The scale of the crisis today provides an opportunity for a new round of radical politics that puts forward onto the political agenda a systemic alternative to capitalism. What is needed is not just a reining in of the delinquent financial institutions which have brought about the crisis, but a fundamental re-structuring of how credit is created and used in a new type of economic formation suitable for the 21st Century. What is, in fact, needed is to turn the whole banking system into a public utility so that the distribution of credit and capital would be undertaken in accordance with democratically established priorities rather than short term profit.

It hard to see how anyone can be serious about converting our economy to green priorities without understanding that we need a democratic means of planning through new kinds of public institutions that would enable us to take collective decisions about allocating resources for what we produce and how and where we produce the things we need to sustain our lives and our relationship to the environment. The reasons trading in carbon offsets as a solution to the climate crisis is a dead end is shown in this financial crisis. It involves depending on the kinds of derivatives market that are so volatile and are so inherently open to financial manipulation and to financial crashes. The Economy must change from being an engine of blind consumerism and profit taking and enrichment of a tiny minority of the world’s population, to being a democratically controlled tool for the betterment of our lives individually and the progress of human civilisation as a whole. In terms of immediate reforms, in a situation where the only safe debt is public debt, this should start with demands for massive programs to provide for collective services and infrastructures that not only compensate for those that have been wrecked by privatisation but, meet new definitions of basic human needs and come to terms with today's urgent ecological challenges.

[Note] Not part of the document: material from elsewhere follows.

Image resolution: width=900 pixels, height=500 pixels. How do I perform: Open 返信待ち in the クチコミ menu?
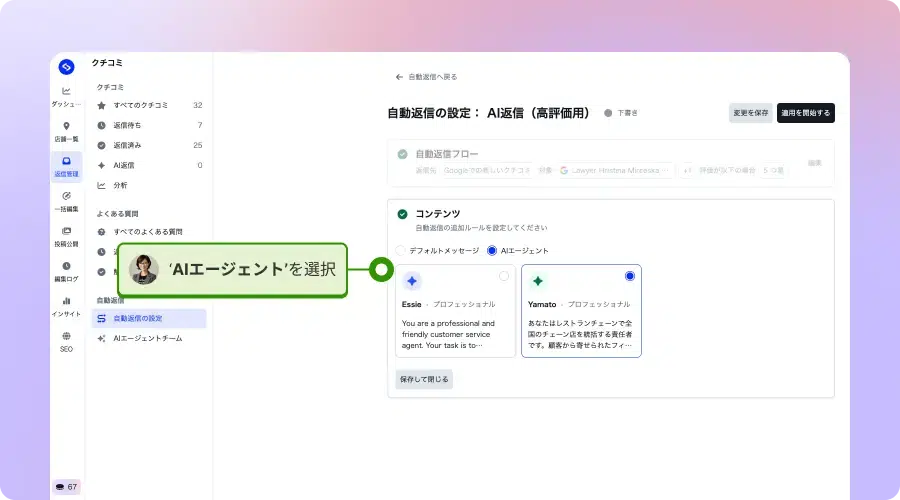126,125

Such reforms would soon come up against the limits posed by the reproduction of capitalism. As in previous history of social and economic transformation, the old regimes will resist to the bitter end the loss of their positions of wealth, power and influence This is why it is absolutely necessary to demand not merely the regulation of finance but the transformation and democratisation of the whole system. This would have to involve not only capital controls in relation to international finance but also controls over domestic investment, since the point of taking control over finance is to transform the uses to which it is now put. And it would also require much more than this in terms of the democratisation of both the broader economy and the state.

Of course, without rebuilding popular class forces through strengthening and expanding the political parties which, broadly, represent working people, this will fall on barren ground. Essential to this rebuilding is to get people to think inspirationally again. However deep the crisis, however confused and demoralised the financial elite inside and outside the state, and however widespread the popular outrage against them, this will require hard and committed work by a great many activists. We will need to put our minds to the serious questions of what the new institutions of democratic public finance would look like and what kinds of movements would be needed to build them.


FearFeasa Mac Léinn

Áth Cliath/DUBLIN, 13 Marta/March 2009.